Referenced in Channelpedia wiki pages of: none

Automatically associated channels: Kv10.1 , Slo1



Title: Reduced PBR/TSPO expression after minocycline treatment in a rat model of focal cerebral ischemia: a PET study using [(18)F]DPA-714.

Authors: Abraham Martín, Raphael Boisgard, Michael Kassiou, Frédéric Dollé, Bertrand Tavitian

Journal, date & volume: Mol Imaging Biol, 2011 Feb , 13, 10-5

PubMed link: http://www.ncbi.nlm.nih.gov/pubmed/20383592


Abstract
Many new candidate pharmaceuticals designed to improve recovery after stroke have been proposed recently, but there are still too few molecular imaging methods capable to assess their efficacy. A hallmark of the inflammatory reaction that follows focal cerebral ischemia is overexpression of the mitochondrial peripheral benzodiazepine receptor/18 kDa translocator protein (PBR/TSPO) in the monocytic lineage and astrocytes.
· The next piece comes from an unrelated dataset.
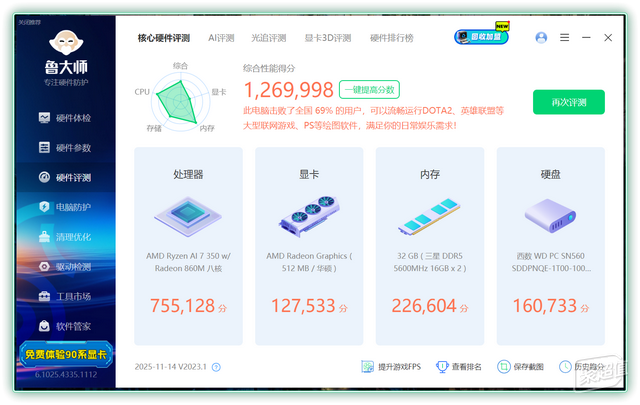640x405 pixels.
Task: Click the green 再次评测 button
Action: click(x=568, y=102)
This overexpression can be imaged with positron emission tomography (PET) using PBR/TSPO-selective radioligands such as [(18)F]DPA-714.Here, we tested whether PET with [(18)F]DPA-714 would evidence the effect of minocycline, a broad spectrum antibiotic presently tested as neuroprotective agent after stroke, on the inflammatory reaction induced in an experimental model of stroke.Ten rats were subjected to a 2-h transient middle cerebral artery occlusion with reperfusion. Minocycline or saline was intravenously administrated 1 h after reperfusion and daily during the following 6 days. PET studies were performed using [(18)F]DPA-714 at 7 days after cerebral ischemia.In vivo PET imaging showed a significant decrease in [(18)F]DPA-714 uptake at 7 days after cerebral ischemia in rats treated with minocycline with respect to saline-treated animals. Minocycline treatment had no effect on the size of the infarcted area.Minocycline administered daily during 7 days after ischemia decreases [(18)F]DPA-714 binding, suggesting that the drug exerts an anti-inflammatory activity. [(18)F]DPA-714 PET is a useful biomarker to study novel anti-inflammatory strategies in experimental cerebral ischemia.